README ¶
Carousul
Cassandra Anti-entropy Repair ou Consul
Program for performing anti-entropy repair with the nodetool repair
command and Consul for distributed locking.
Flags
keyspace: Cassandra keyspace to repair. Carousul only takes responsibility for one keyspace at a time.
lockprefix: Consul KV prefix indicating where locks are to be created.
textfiledir: Prometheus node exporter textfile directory. A file in text-based exposition format will be written here.
Usage
Carousul is to be executed simultaneously from all nodes of a single datacenter.
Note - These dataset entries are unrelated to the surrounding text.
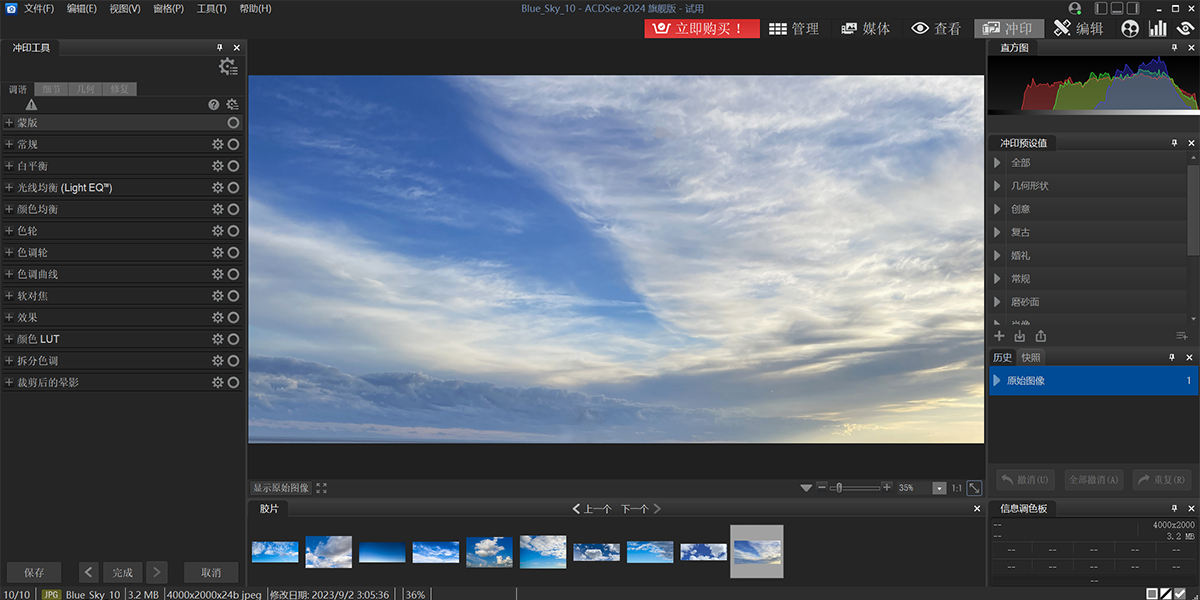The image size is (1200, 600).
Task: Click the 保存 button
Action: click(x=34, y=573)
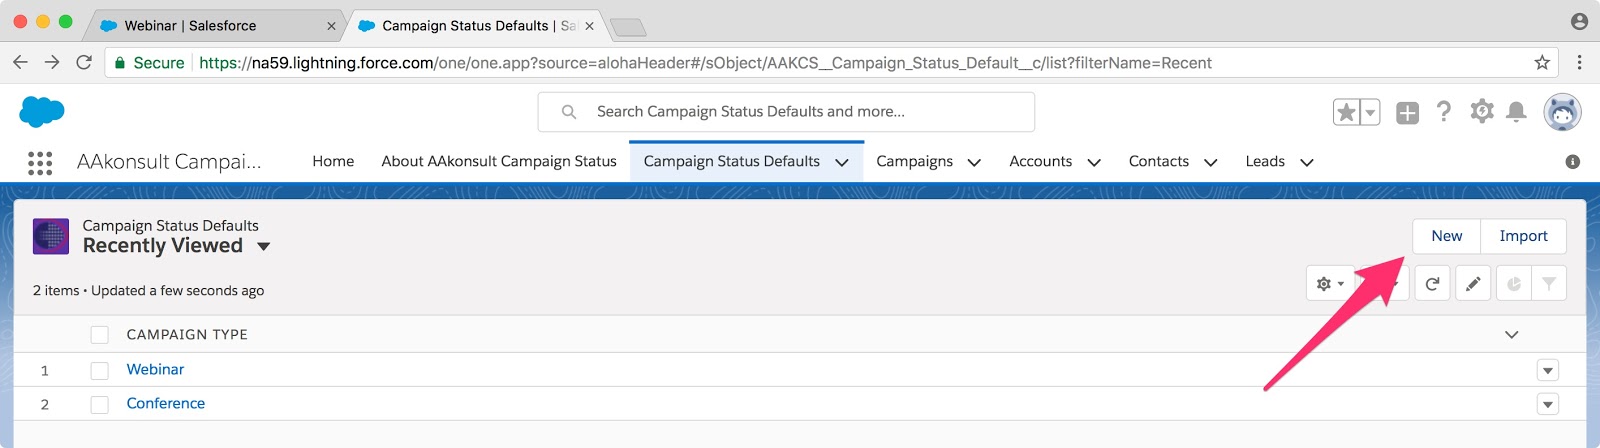Open the Help question mark icon
1600x448 pixels.
click(1443, 112)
Each node will perform the repair operation one-by-one.
./carousul -keyspace=keyspace -lockprefix=prefix -textfiledir=/metrics
Metrics
The following metrics are written for collection:
cassandra_repair_success
: 0 or 1 indicating success or failure.cassandra_repair_duration_lock_milliseconds
: how long it took to obtain the lock.cassandra_repair_duration_repair_milliseconds
: how long the actual repair took.cassandra_repair_duration_total_milliseconds
: total duration of program execution.
Repair Considerations
Full vs. Incremental
Only full repairs are done.
There is some conflicting recommendations on this topic. Using incremental repairs are compelling because they reduce repair time significantly. They were claimed to be "more efficient" when they became available in Cassandra 2.1. However, they do not maintain data integrity. It is also stated to be "not recommended" in the repair command docs. Therefore, only full repairs are done.
Partitioner Range
Repairs only the primary partition ranges of the node being repaired. This prevents Cassandra from repairing the same range of data several times. It is also the recommended approach for routine maintenance.
Parallel vs. DC-Parallel vs. Sequential
DC-Parallel repair is used.
Sequential repair requires that each node of a cluster run a repair command one after the other. This repair strategy entails maximum operational overhead.
Parallel repair repairs all nodes in all datacenters at the same time. This repair strategy entails maximum performance impact.
DC-Parallel combines them by running sequential repairs across datacenters in parallel. This means that a complete repair can be accomplished by running repairs on each node of just a single datacenter one at a time.
Compared to sequential repair, this is less operationally complex. It is much easier to automate dc-parallel repair in a single datacenter as opposed to sequential repair across all datacenters. Especially since only one node in the entire cluster can be repaired at a time.
Compared to parallel, this is less resource intensive. This is because only nodes that own replica data in common with the coordinator node's primary partition range will be doing work.
Distributed Locking
Distributed locking is implemented in order to ensure that this program is executed one node at a time. The program is to be run simultaneously on the nodes of a "coordinating" datacenter. The coordinating datacenter is the only datacenter that needs to run repair because "dc-parallel" repair is implemented. The nodes will proceed to compete for a lock. Repair will not happen until the lock is obtained and each node will eventually obtain the lock. When all nodes of the coordinating datacenter get a turn, the targeted keyspace will have been fully repaired.
Consul is used to achieve this. Consul sessions are the basis for the approach. Sessions address the following concerns:
Lock Release on Failure
Sessions have a TTL. A lock will be released when its session expires.
Repair Exceeds TTL of Session
As long as the program is alive, its session will be automatically renewed. This is part of func (*Lock) Lock
in Consul's API client.
Unexpected Session Expiration
If a session is invalidated before a repair is completed, the repair will be interrupted. While the interruption results in a failed repair, the rest of the cluster will be able to continue safely.
Documentation ¶
There is no documentation for this package.